Background: Lamotrigine (LTG), a medication frequently prescribed for epilepsy. Despite its widespread use, there remains a lack of clarity regarding the drug's safety profile when used over extended periods in large patient populations. This study evaluated the safety profile of LTG using the FDA Adverse Event Reporting System (FAERS), aiming to enhance clinical decision-making.

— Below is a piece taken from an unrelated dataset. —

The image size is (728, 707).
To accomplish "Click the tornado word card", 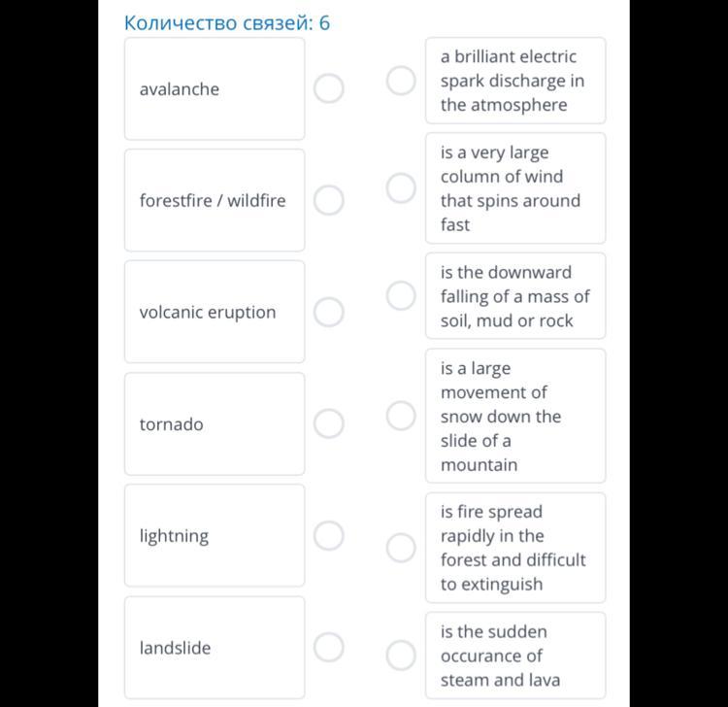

Research design and methods: We used disproportionate analyses, including the reporting odds ratio (ROR), proportional reporting ratio (PRR), Bayesian confidence propagation neural network (BCPNN), and empirical Bayes geometric mean (EBGM), to identify signals of adverse reactions associated with LTG.

Results: A total of 187,024 records were reported, involving 905 adverse drug event (ADE) signals across 27 system organs classes (SOCs). We detected several known adverse event (AE) signals from the clinical trial phase, including seizures, rash, Stevens-Johnson syndrome (SJS), toxic epidermal necrolysis (TEN), and drug reaction with eosinophilia and systemic symptoms (DRESS). Additionally, we uncovered several unforeseen and significant adverse effects that were not documented in the medication's prescribing information, encompassing suicides, atrial septal defects, Brugada syndrome, and signals associated with aortic stenosis.

Conclusions: Our analysis in the post-marketing setting reveals new AE signals associated with LTG, highlighting the need for ongoing risk surveillance.